Un travail d’écriture en solitaire
Si Anthony sort peu, ce n’est pas par désœuvrement. L’acteur et écrivain consacre une grande partie de ses journées à sa nouvelle pièce de théâtre. La maison, immense et silencieuse, semble devenue un atelier d’écriture, un espace de mémoire et de création. Cette retraite volontaire s’accompagne d’un besoin de distance, peut-être pour apprivoiser l’absence, peut-être pour protéger ce qui reste.
Des habitudes bien différentes de celles du père
Le contraste est frappant avec Alain Delon, dont les habitants se souviennent avec chaleur. L’acteur aimait aller au village : prendre un café, acheter son pain, discuter quelques minutes. Les commerçants évoquent un homme courtois, dans l’échange, presque familier. Depuis sa disparition, ce lien s’est effacé. « On ne voit plus personne », souffle un habitant.

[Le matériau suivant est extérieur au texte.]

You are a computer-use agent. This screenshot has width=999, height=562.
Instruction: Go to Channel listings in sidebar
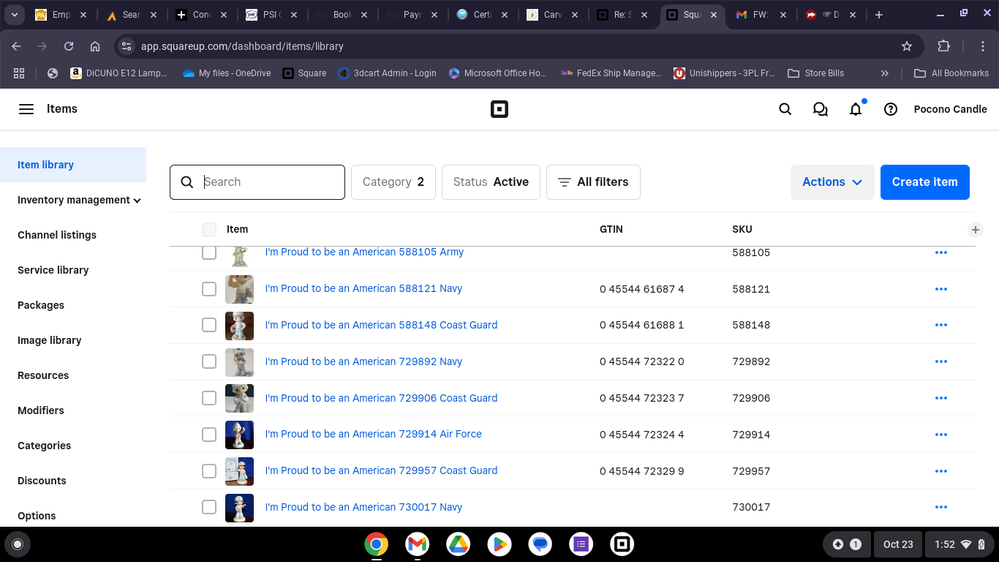57,235
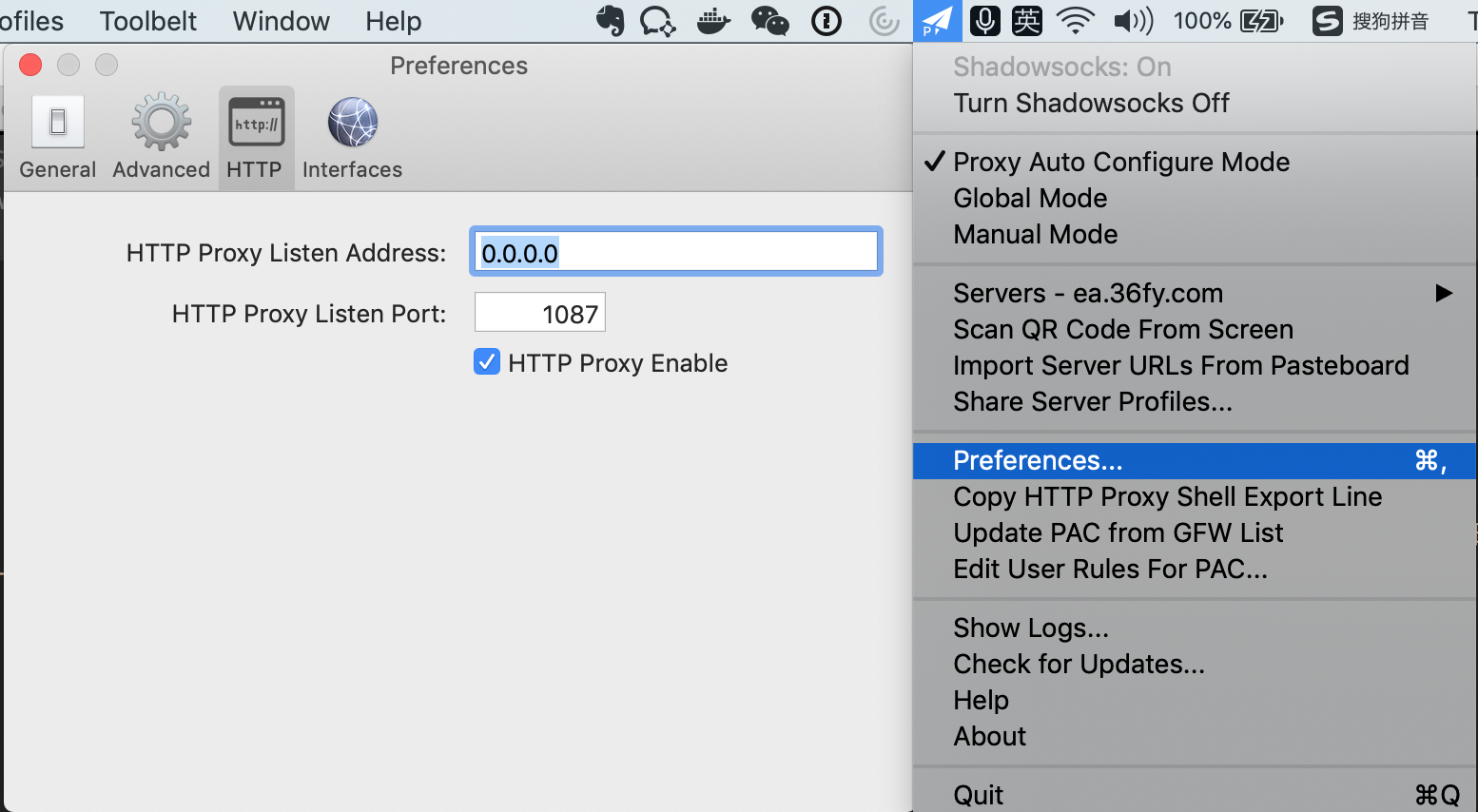Switch proxy to Global Mode

[1030, 198]
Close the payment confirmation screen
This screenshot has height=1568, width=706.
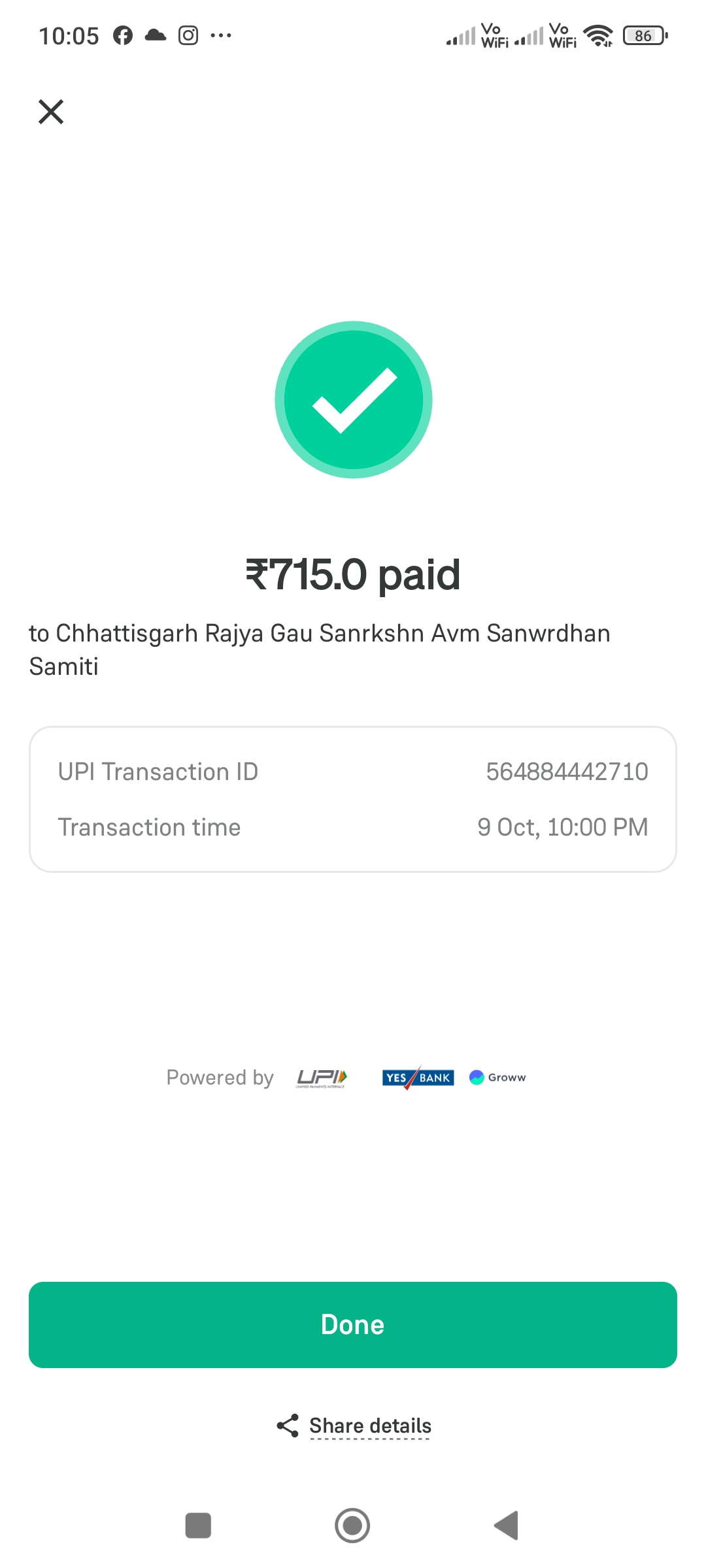click(51, 112)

Une solitude habitée par la mémoire
Si Anthony vit en retrait, il n’est pas seul. Il reçoit parfois ses filles, ses petits-enfants, ou des proches discrets. Et surtout, chaque jour, il est accompagné de Loubo, le berger malinois qui ne quittait plus Alain Delon dans les dernières années de sa vie. Le chien, fidèle gardien de la mémoire du Samouraï, est devenu, pour Anthony, un compagnon silencieux et précieux.